To some, the term “Boston Bluegrass” may seem to be a malaprop, a suggestion that tradition must get lost on the byzantine cityscape of the Northeast city, far away from mountain hollers and high meadows. But, as Mile 12 demonstrates, Boston bluegrass music is alive and well, arguably driving modern bluegrass music, and certainly contributing rich threads to its texture.
Mile 12 is the latest and most likely not the last to spring from the melting pot of traditional music fostered at Boston’s Berklee School of Music, The New England Conservatory and countless coffee houses and other entertainment venues. Like The Lonely Heartstring Band, Sierra Hull, Courtney Hartman, Sarah Jarosz, to name a notable few, these players found their voice in Boston performance studios and have taken it on the road to a larger audience. Not forgotten are the simple, but estimable, accomplishments of Boston forbears, dating back to the Lilly Brothers, Joe Val, and continuing through Tony Trischka, Bruce Molsky, Tony Watt, Joe K. Walsh and many others.

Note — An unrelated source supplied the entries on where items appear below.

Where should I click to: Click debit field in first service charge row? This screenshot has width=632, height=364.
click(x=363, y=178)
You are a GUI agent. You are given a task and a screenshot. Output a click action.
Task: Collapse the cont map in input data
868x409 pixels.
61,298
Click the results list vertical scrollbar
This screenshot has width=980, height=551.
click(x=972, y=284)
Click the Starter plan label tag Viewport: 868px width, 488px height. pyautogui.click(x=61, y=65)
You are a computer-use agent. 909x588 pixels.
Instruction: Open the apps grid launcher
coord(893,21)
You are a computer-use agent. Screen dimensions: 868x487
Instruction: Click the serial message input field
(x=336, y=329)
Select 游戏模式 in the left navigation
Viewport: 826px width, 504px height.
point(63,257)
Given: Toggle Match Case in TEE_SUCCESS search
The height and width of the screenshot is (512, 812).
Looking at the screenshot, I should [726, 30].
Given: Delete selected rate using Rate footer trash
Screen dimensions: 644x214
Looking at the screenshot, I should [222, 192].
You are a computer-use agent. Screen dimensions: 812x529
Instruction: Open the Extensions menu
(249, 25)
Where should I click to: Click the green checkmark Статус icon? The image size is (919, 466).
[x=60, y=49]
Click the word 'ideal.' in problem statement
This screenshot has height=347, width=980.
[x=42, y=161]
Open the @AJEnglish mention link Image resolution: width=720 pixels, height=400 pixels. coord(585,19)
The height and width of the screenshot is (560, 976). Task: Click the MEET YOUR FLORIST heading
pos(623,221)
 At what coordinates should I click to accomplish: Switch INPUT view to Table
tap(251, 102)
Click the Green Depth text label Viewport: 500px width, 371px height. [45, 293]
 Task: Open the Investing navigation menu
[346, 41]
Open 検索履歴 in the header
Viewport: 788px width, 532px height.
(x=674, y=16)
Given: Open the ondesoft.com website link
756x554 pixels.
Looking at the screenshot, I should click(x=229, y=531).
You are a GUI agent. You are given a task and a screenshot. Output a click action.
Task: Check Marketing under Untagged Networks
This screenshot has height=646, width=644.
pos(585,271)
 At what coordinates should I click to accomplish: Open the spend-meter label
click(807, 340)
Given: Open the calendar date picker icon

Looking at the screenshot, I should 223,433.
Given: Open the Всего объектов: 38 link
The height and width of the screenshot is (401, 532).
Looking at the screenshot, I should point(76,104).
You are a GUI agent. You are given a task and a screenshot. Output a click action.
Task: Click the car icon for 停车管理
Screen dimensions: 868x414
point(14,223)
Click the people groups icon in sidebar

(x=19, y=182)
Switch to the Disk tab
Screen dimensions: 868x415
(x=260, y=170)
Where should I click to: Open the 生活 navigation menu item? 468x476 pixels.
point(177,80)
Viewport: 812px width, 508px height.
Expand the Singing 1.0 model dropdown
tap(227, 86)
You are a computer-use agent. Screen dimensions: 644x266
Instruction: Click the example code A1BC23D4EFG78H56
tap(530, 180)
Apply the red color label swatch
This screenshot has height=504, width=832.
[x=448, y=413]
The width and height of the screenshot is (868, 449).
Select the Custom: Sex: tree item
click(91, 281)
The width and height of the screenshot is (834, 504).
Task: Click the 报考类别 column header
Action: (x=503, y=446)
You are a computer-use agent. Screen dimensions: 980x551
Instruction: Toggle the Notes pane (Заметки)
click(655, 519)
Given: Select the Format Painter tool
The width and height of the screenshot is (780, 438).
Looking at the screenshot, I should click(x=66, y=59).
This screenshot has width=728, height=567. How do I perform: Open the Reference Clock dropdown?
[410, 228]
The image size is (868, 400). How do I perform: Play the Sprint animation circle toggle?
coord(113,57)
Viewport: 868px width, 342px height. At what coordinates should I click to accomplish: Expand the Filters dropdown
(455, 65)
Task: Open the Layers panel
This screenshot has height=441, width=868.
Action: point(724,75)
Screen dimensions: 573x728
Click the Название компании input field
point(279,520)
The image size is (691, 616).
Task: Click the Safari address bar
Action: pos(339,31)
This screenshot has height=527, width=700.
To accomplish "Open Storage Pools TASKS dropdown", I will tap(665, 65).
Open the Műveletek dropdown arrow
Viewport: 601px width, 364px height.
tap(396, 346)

“Onwards”, Mile 12’s new release, comes on the heels of the band’s 2017 IBMA Momentum Award, which singles out new emerging artists for recognition. “Onwards” fulfills that promise and demonstrates the band’s skill and craftsmanship. The title cut, with key and tempo changes, displays the band’s appetite for musical styles and sounds whilst still adopting a bluegrass sensibility. Mile 12 shows strong songwriting skills and straight ahead musicianship.
Each of the band’s five members has moments to shine. New Zealander Catherine (BB) Bowness plays the banjo with controlled abandon. Her runs are bright and her background picking lends texture and depth to the songs (“notably on “Call My Soul”). Bronwyn Keith‐Hynes plays a smooth fiddle, and David Benedict, on mandolin has many complementary licks and stands out on the instrumental tunes.
Most of the band are Northeast transplants; the band name itself comes from a sign marker on I-93 which denotes that Boston is within reach. Evan Murphy, vocalist and guitarist, takes the lead on “Onwards” and his subjects range from growing up Catholic in Boston (“Soul”), seafaring (“The Margaret Keene”) and even the pathos of a monument in New York City (“Soldiers and Sailors”). Not many bluegrass songs name-drop Riverside Drive, but “Soldiers and Sailors” is a standout cut. An instrumental, “Wickwire” shows the band’s collaborative energy as the players trade licks here and there. Bassist Nate Sabat, who lays down a solid line throughout the record, breaks out his bow on “Wickwire, joining in the fun.
Stephen Mougin, guitarist in The Sam Bush Band, produced the collection, and his clarity of purpose shows through; Mile 12 is a band of ambition and talent, which leads them and the listener onwards.